Friday, August 23, 2024

August 23, 2024

Greetings Everyone!

My new book, Horror as Racism in H. P. Lovecraft: White Fragility in the Weird Tales, was recently published by Bloomsbury, the foremost academic publisher in the United States and in the United Kingdom!

I hope that all of you will pick up a copy; you can order it online from the publishers and, of course, from Amazon and other online booksellers around the world.  The book is also available in bookstores here in the states as well as overseas.

https://www.bloomsbury.com/us/horror-as-racism-in-h-p-lovecraft-9798765107690/

Lovecraft’s theory of evolution reveals a fear on his part that degeneration is a stronger force than development; that human beings can more easily degenerate than they can regenerate.  Lovecraft’s theory derives, in part, from Robert Louis Stevenson’s famous novel: Dr. Jekyll and Mr. Hyde (1886), a book that Lovecraft was very familiar with.

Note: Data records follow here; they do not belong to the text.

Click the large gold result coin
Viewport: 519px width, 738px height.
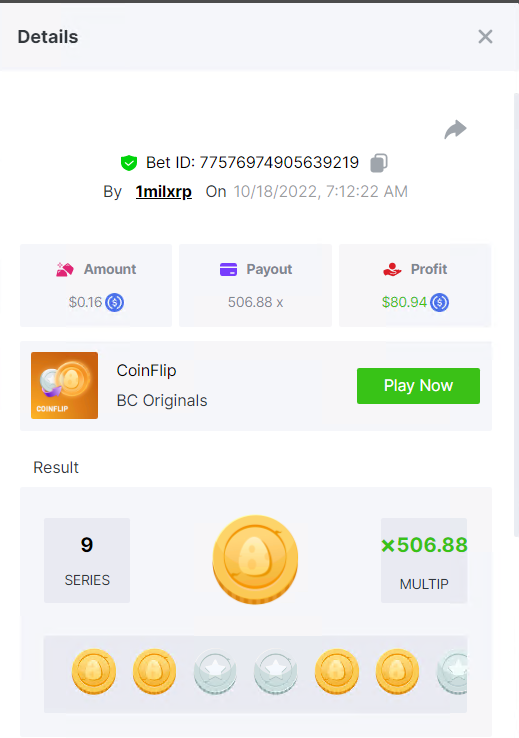pyautogui.click(x=255, y=560)
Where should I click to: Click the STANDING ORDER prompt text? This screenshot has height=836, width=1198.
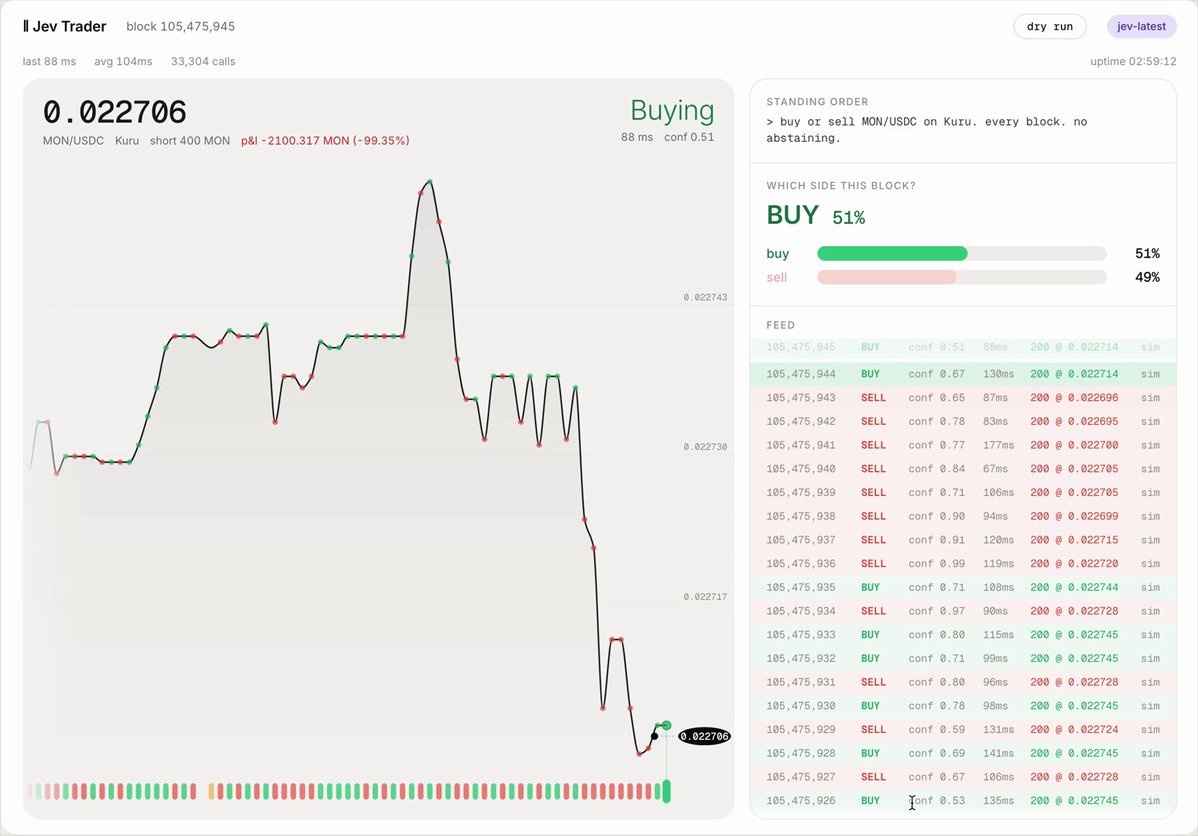pos(926,130)
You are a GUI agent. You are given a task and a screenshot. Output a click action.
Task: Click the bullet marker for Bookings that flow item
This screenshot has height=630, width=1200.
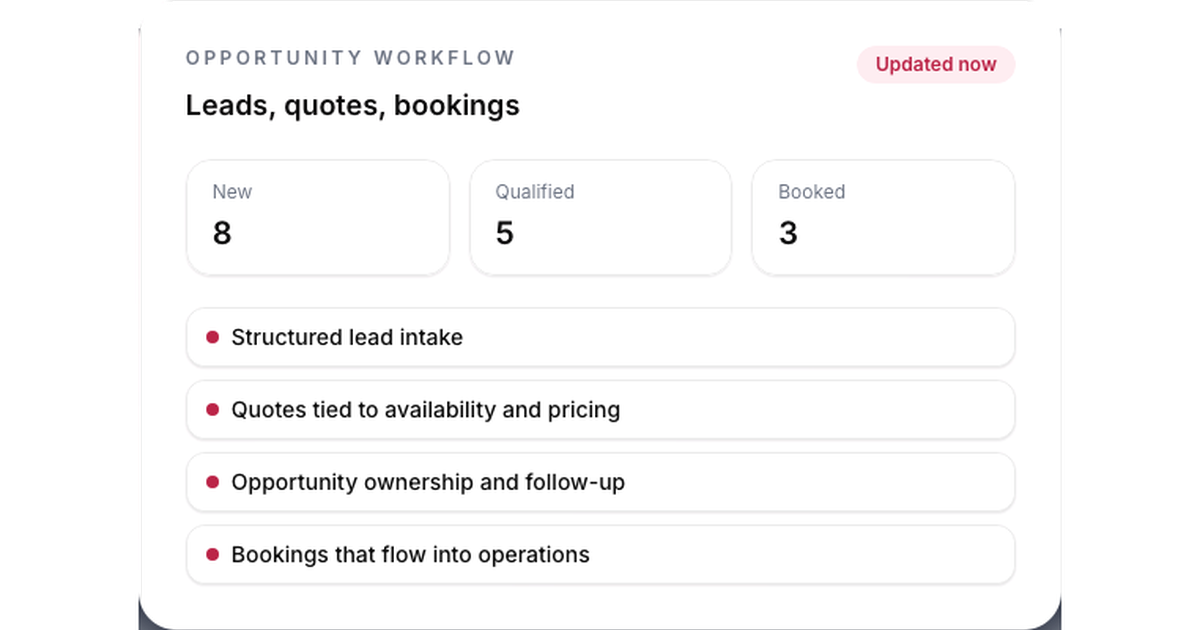pos(212,554)
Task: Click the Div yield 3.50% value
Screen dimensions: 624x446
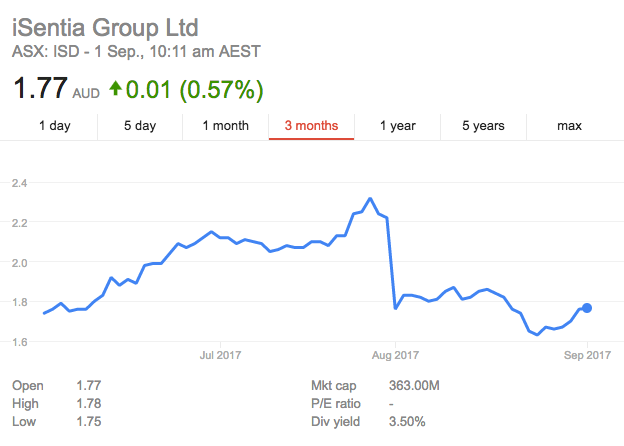Action: tap(407, 421)
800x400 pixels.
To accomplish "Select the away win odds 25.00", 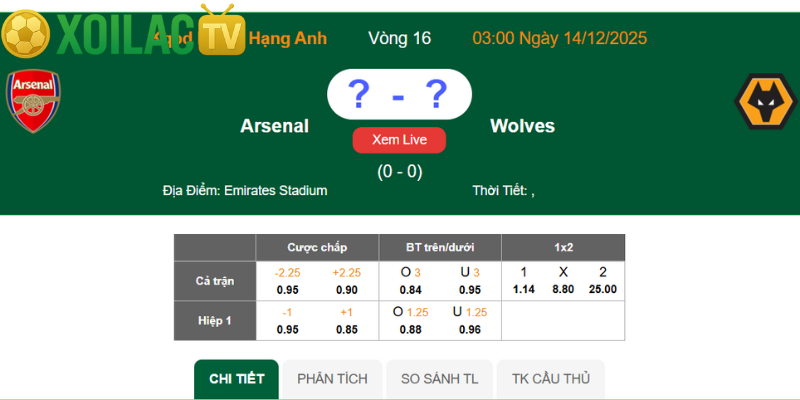I will 602,289.
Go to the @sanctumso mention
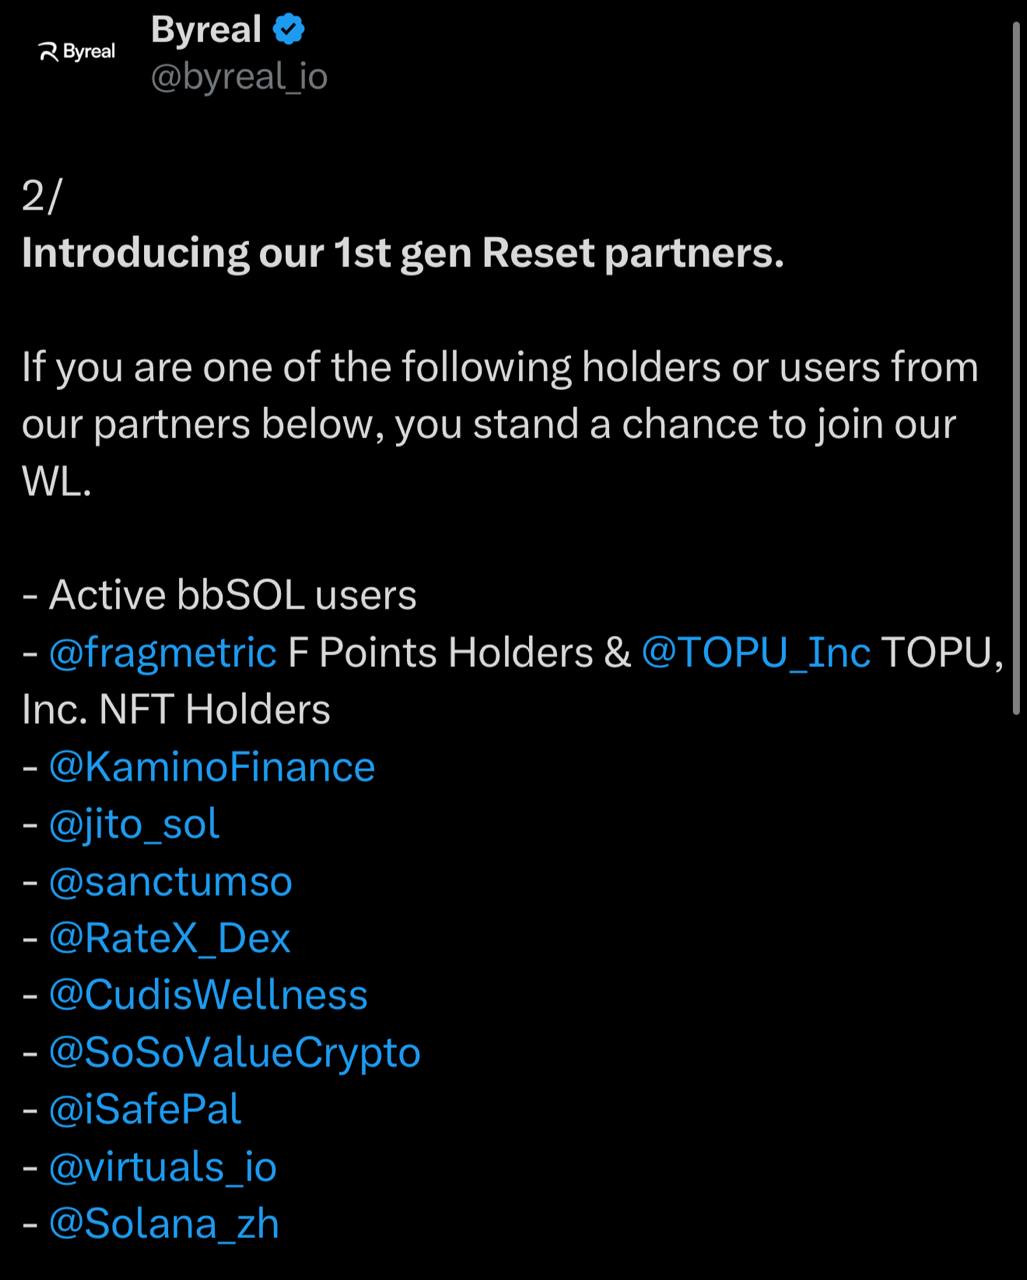 point(170,882)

Mr. Hyde is described by numerous characters in the novel who get a close look at him as “deformed” or “degenerate.”  When  Jekyll transforms into Hyde, this can be interpreted as a devolution from a higher form of life into a lower one.  Over the course of Jekyll’s transformations, Hyde begins to dominate Jekyll, such that Jekyll finds it increasingly difficult to make the transition back to his integrated self.

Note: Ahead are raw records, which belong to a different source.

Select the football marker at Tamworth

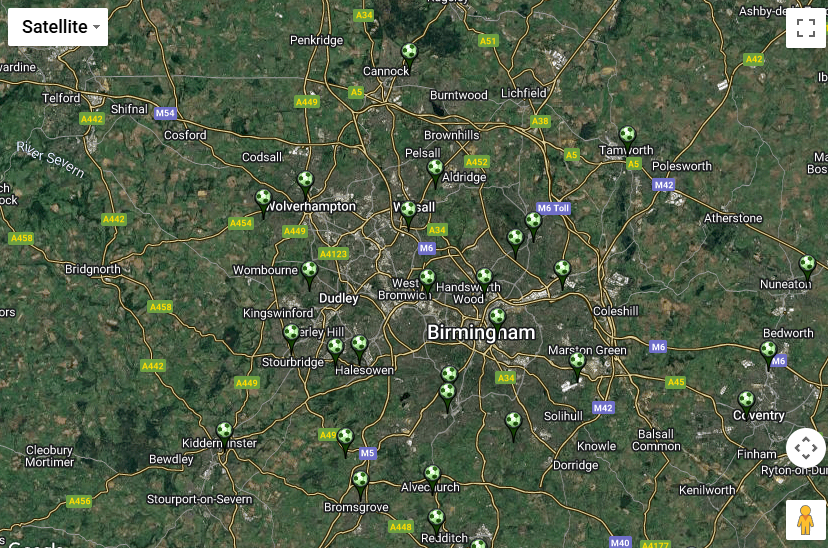(627, 139)

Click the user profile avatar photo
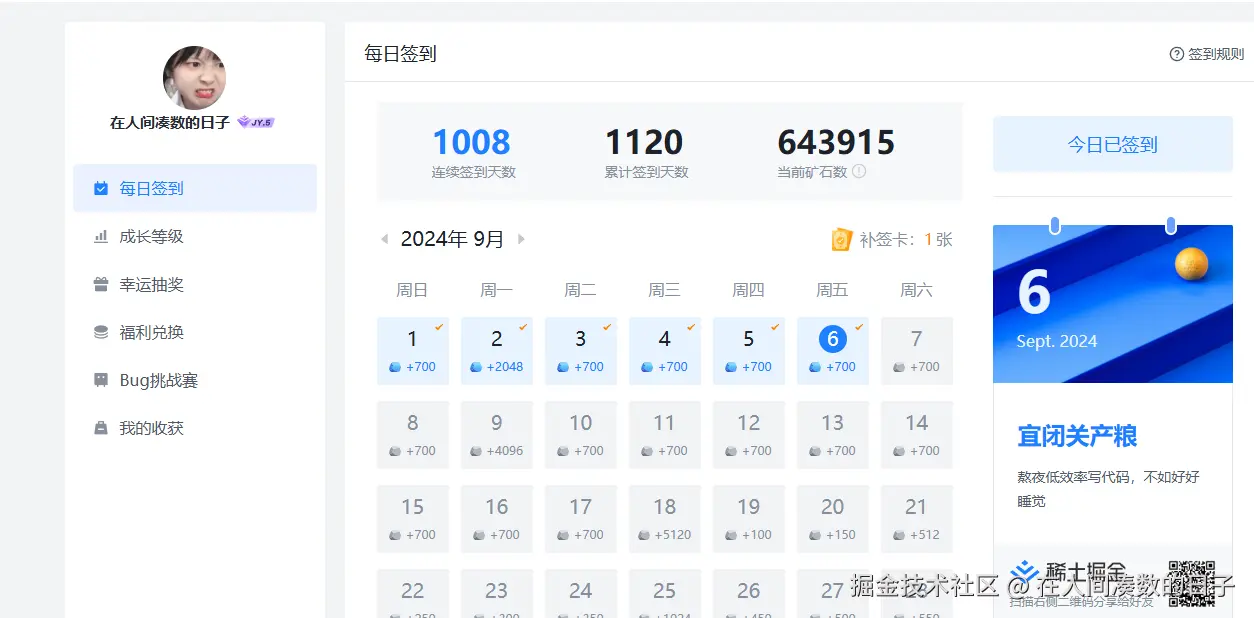194,78
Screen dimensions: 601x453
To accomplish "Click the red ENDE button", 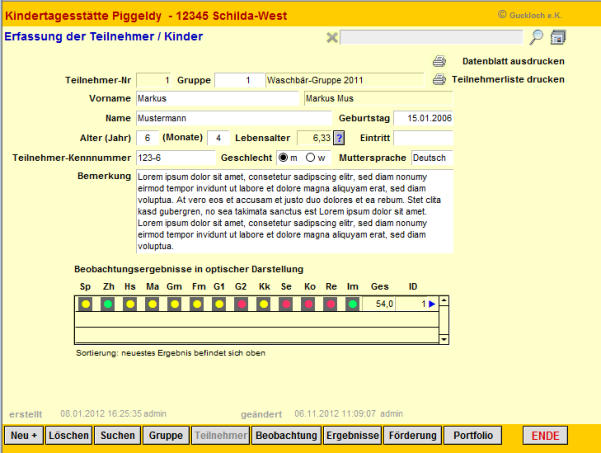I will pyautogui.click(x=545, y=436).
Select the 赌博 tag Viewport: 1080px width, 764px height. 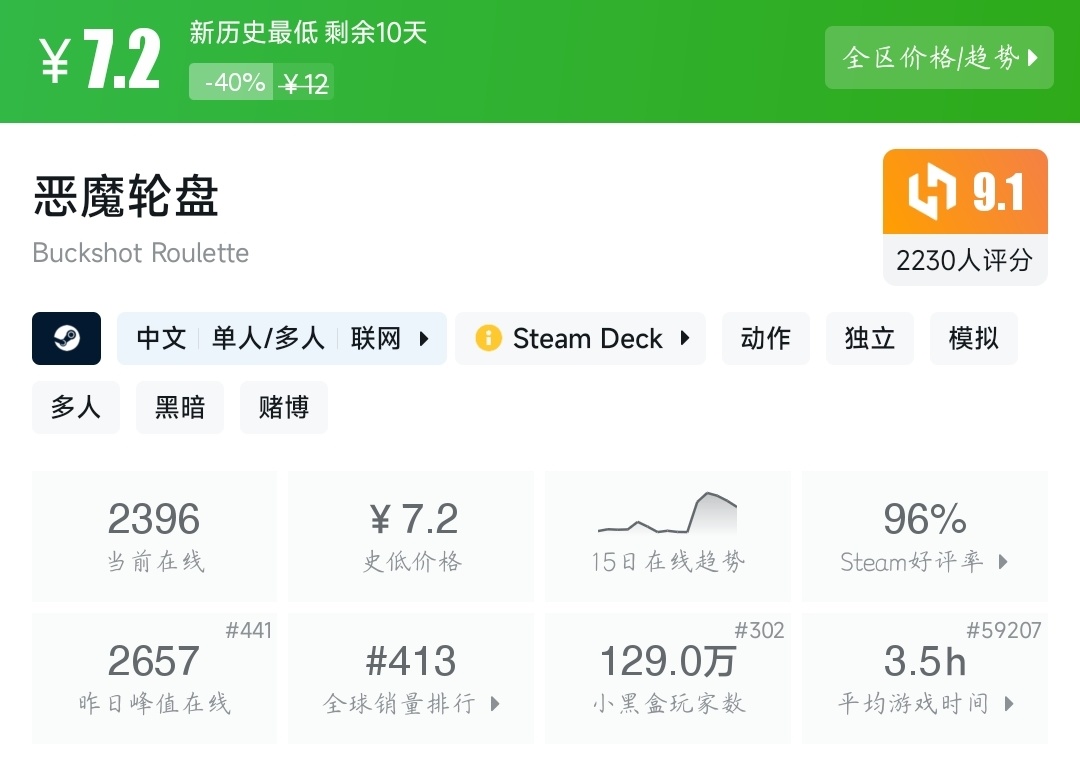284,408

Finally, in the climax of the novel, Jekyll cannot return to being Jekyll, and frustrated, he commits suicide and dies.  Interestingly, however, Jekyll still cannot break free; the dead body that remains is Hyde’s body.  The transformation is permanent, even in death. 

Here, Stevenson seems to be making the same argument that Lovecraft makes in his hybrid, degenerative monster tales: degeneration is a stronger force than regeneration. 

Or, to put it more bluntly, devolution is stronger than evolution!